Nicht nur bei der Wirtschaft ist das Murren über die geplante Reform groß. Auch die Lehrerinnen und Lehrer halten es für einen Fehler, dass sie sich einen Sitz mit den Hochschulen teilen müssen, sagt ihre Stellvertreterin Lisa Brausch, Landesvorsitzende des Saarländischen Lehrerinnen- und Lehrerverbandes (SLLV). Dass manche Gruppen einen festen Platz bekommen sollen, während sich andere um einen Platz streiten müssten, sei für sie "überhaupt nicht nachvollziehbar".

Keine offizielle Begründung

Über die Motive für die geplante Reduktion herrscht Unsicherheit. Eine offizielle Begründung ist in dem Diskussionsentwurf nicht aufgeführt.

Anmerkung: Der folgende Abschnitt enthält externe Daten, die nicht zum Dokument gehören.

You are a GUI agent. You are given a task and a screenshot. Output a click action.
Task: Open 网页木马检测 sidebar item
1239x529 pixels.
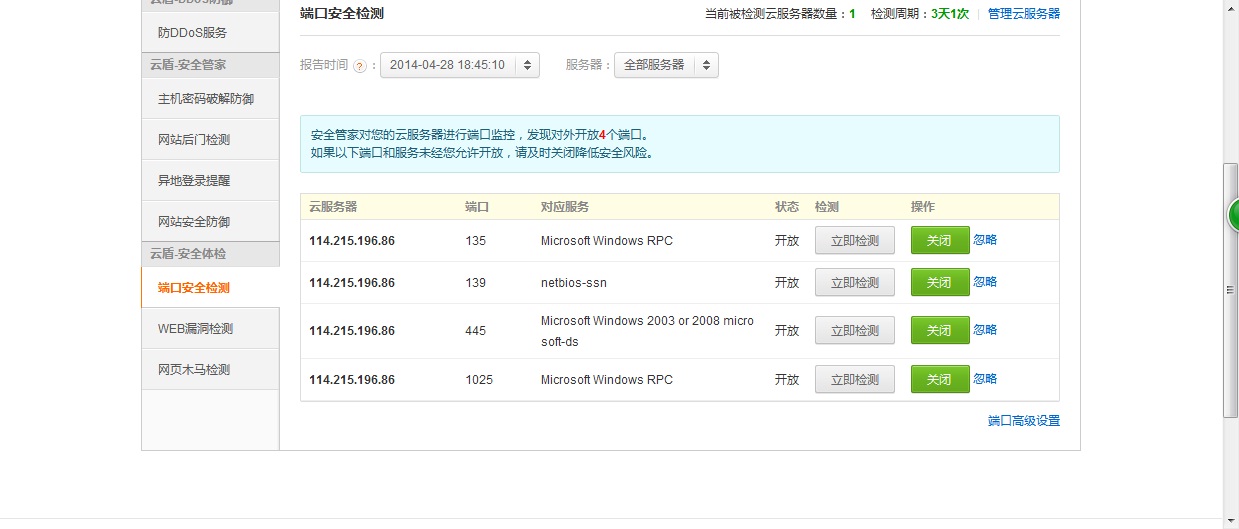point(194,370)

Es ist allerdings zu hören, dass die möglicherweise bessere Arbeitsfähigkeit eines kleineren Gremiums eine Rolle spielen könnte.

Sollten dabei aber auch politische Interessen eine Rolle spielen, wäre das "brandgefährlich" für die Demokratie, warnt der Generalsekretär der saarländischen FDP, Marcel Mucker. Denn bislang kann jede im Landtag vertretene Partei einen Vertreter in den Rundfunkrat entsenden. Laut den Plänen sollen es künftig nur noch die zwei stärksten sein.

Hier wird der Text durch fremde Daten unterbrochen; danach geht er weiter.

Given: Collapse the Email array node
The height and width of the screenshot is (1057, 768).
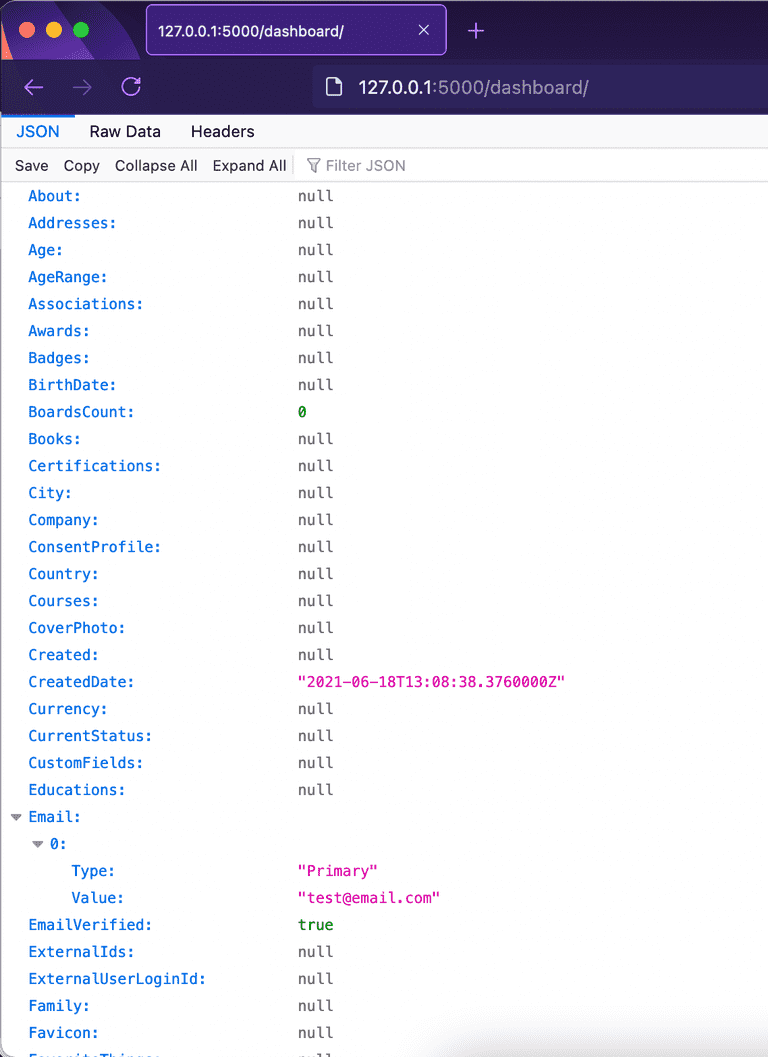Looking at the screenshot, I should tap(16, 817).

Dass dadurch SPD und CDU einen größeren Einfluss bekommen könnten, sei nicht hinnehmbar, so Mucker: "Es darf nicht darin münden, dass zwei Parteien allein die Kontrolle ausüben und der Rundfunkrat nicht die Meinungsvielfalt widerspiegelt, sondern vielleicht politische Interessen."

Ähnlich äußert sich auch St. Wendels Landrat Udo Recktenwald (CDU). Er könne nur hoffen, dass die Absichten zur Verkleinerung nicht politisch motiviert seien, um möglicherweise im Rundfunkrat Mehrheiten herbeizuführen, die "politisch genehm" seien.

Allgemein sei die Einbindung möglichst vieler gesellschaftlicher Gruppen entscheidend, so Recktenwalds Überzeugung. "Es hat bisher dem Rundfunkrat nicht geschadet, dass dort so viele Mitglieder sitzen. Es würde ihm und seiner demokratischen Legitimation schaden, wenn es weniger wären."

Rink fordert Überarbeitung

Am Freitagmittag hat die Vorsitzende des SR-Rundfunkrates, Gisela Rink, einst stellvertretende Fraktionsvorsitzende der CDU im saarländischen Landtag, ihre offizielle Stellungnahme zu den Plänen bei der Landesregierung eingereicht. Sie fordert darin "klar und deutlich" eine Überarbeitung. Es passe nicht zusammen, dass der Rundfunkrat auf der einen Seite mehr Verantwortung übernehmen, auf der anderen Seite aber extrem verkleinert werden solle, so Rink.

Deutliche Kritik von den Betroffenen also. Es wird sich zeigen, ob sie im Gesetzesentwurf Niederschlag findet. Der Zeitplan ist zumindest sportlich: Schon ab 2024 soll das Gesetz greifen.